Sieminski’s mother, Mary Beth (Carvel), is a former Canton standout and a member of the school’s Athletic Hall of Fame.
“The program is so strong,” Sieminski said. “Eight (championships) in a row is incredible. To wear the jersey is amazing, it’s such a good program. It meant a lot to wear that jersey and play for my hometown and this basketball team that was so good this past year.”
Said Sieminski of Canton, “It’s very nice how everyone knows each other. It’s also a very safe community. I almost never feel like I’m in danger, knowing everyone is so nice. Whenever I go out, I always see someone I know.”
Sieminski plans to head to Bucknell in the fall, but will not try to make the NCAA Division I women’s basketball team. Chisholm will stay in her hometown and join the St. Lawrence University women’s basketball team next season.
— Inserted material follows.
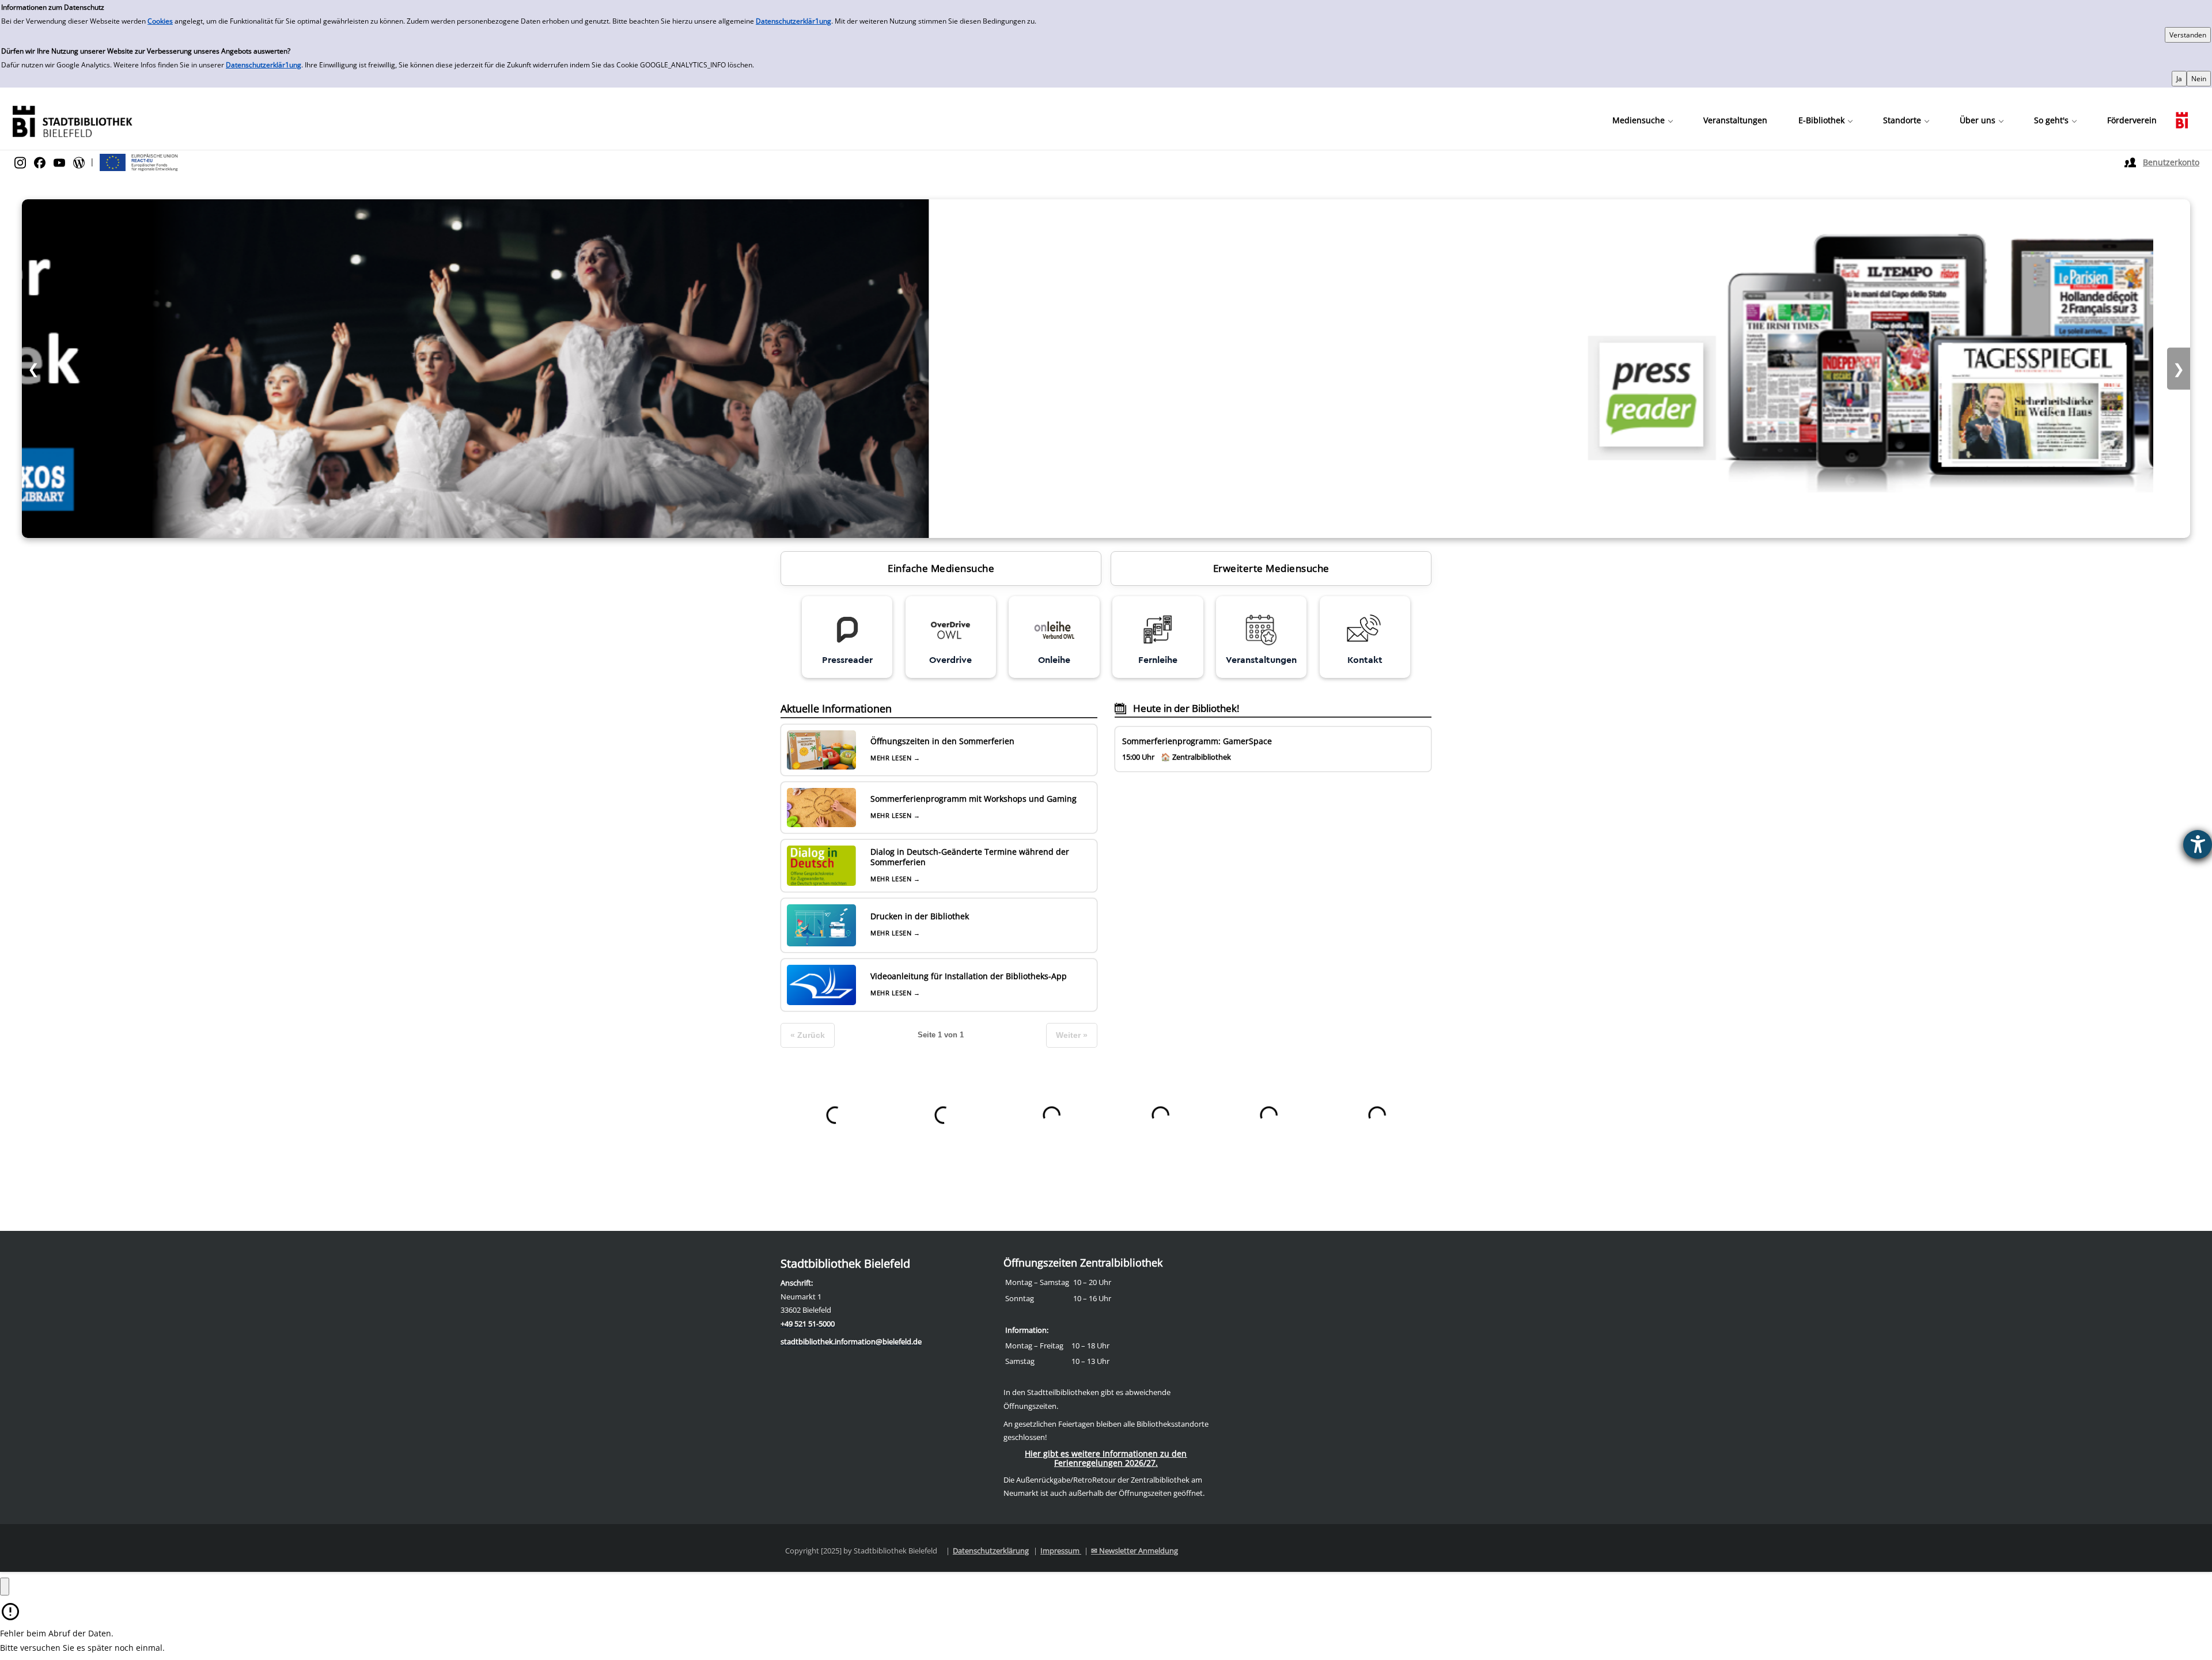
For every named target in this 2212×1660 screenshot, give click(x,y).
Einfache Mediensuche (941, 568)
“It’s honestly been so amazing,” Chisholm said of her career. “We all get along so well and our coaches have been our coaches forever. We’ve made so many memories and I’m definitely going to miss it. I know (SLU) will be a much faster pace. I have to get used to that and work on everything a bit more. I’m excited for something new.”
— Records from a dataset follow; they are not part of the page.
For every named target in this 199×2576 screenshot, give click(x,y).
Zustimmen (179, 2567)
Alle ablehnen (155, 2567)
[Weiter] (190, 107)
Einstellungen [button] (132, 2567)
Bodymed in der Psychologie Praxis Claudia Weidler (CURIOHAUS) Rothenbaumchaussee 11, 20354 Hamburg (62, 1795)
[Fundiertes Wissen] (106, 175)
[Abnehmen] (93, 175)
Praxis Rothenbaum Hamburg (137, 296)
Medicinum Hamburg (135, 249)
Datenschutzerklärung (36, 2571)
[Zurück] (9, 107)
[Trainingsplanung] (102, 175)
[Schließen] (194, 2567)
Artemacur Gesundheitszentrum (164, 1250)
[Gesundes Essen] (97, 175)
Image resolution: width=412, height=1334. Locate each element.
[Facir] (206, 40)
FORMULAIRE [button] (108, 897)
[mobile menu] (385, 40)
Giving up competitive basketball was tough for Sieminski, who said she may try to start a club team at Bucknell if none exists.
“I love the sport so much and it’s brought me so much happiness in my life,” Sieminski said. “I think at some point it hit me that playing basketball wouldn’t be the same without all the girls I grew up playing with since I was in the fourth grade. I felt like I should leave my basketball years in high school.”
As for Chisholm, next year she’ll see new faces feeding her passes for layups.
“It will be weird,” Chisholm said. “I’ll get used to it eventually. (Sieminski) always just finds me and I finish a layup. We’ve always worked together, being friends off the court certainly helps. I always knew where she’d be or what she was doing, even if I couldn’t see her.”